Padgett reports that until two years ago, the Roman Catholic diocese of Palm Beach Fla., ran audits of its parishes only when they changed pastors.
He goes on to tell of St. Vincent Ferrer Catholic church in Delray Beach, where the pastor, Rev. John Skehan, retired after 40 years. In 2003, when the diocesan accountant, Denis Hamel, called on Skehan’s successor, Rev. Francis Guinan, a close friend of Skenhan, he was told “to beat it.” However, the new bishop, Gerald Barbarito, ordered Guinan to cooperate.
By the time the audit was concluded in 2005, Hamel was left dumbfounded, and told Padgett: “I called the bishop and I told him we had a tiger by the tail.”
Forensic auditors estimated that Skehan and, later, Guinan, misappropriated $8.6 million over 42 years by diverting the collection money to secret slush-fund accounts, “while living as hedonistically as Renaissance Popes.” From the police report, Padgett also learned that Skehan, 79, gave a “girlfriend” $134,000, made a rare-coins purchase of $375,000 and owned an oceanfront condominium worth $445,000.
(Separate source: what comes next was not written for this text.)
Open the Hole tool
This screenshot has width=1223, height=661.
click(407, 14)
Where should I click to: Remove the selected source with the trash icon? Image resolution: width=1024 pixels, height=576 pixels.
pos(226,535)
The same report revealed that Guinan, 63, whom Barbarito removed from St. Vincent’s in 2005, spent his “take” on expensive vacations to Las Vegas and the Bahamas; a $220,000 renovation of his parish residence, and payments to his own: “paramour,” the bookkeeper of his former parish, to whom he gave $47,000 for credit card bills and her child’s tuition.
Padgett wrote that both priests were arrested in September, 2006, and were charged with grand theft, to which both pleaded not guilty.
The writer gives us a laundry list of such offenses, a source of pain for all Catholics, lay or cleric. Last month, a Virginia priest was indicted for allegedly embezzling $800,000 from two Catholic churches – partly to help support the woman and three children he had been secretly living with. Last year, a Connecticut priest was accused of pilfering up to $1.4 million to pay for his Audi cars, luxury-hotel stays, jewelry for his boyfriend and a Fort Lauderdale condo. Last June, another priest was sentenced to five years in prison after the misappropriation of $2 million from the Church of the Holy Cross in Rumson, N.J.
Chuck Zech, director of the Center for the Study of Church Management at Villanova University in Pennsylvania, told Padgett, “This is the last thing the Church needs when you think how low its moral credibility already is in the wake of the child-molestation tragedy. But I am appalled at the lack of external (financial) controls at Catholic parishes..”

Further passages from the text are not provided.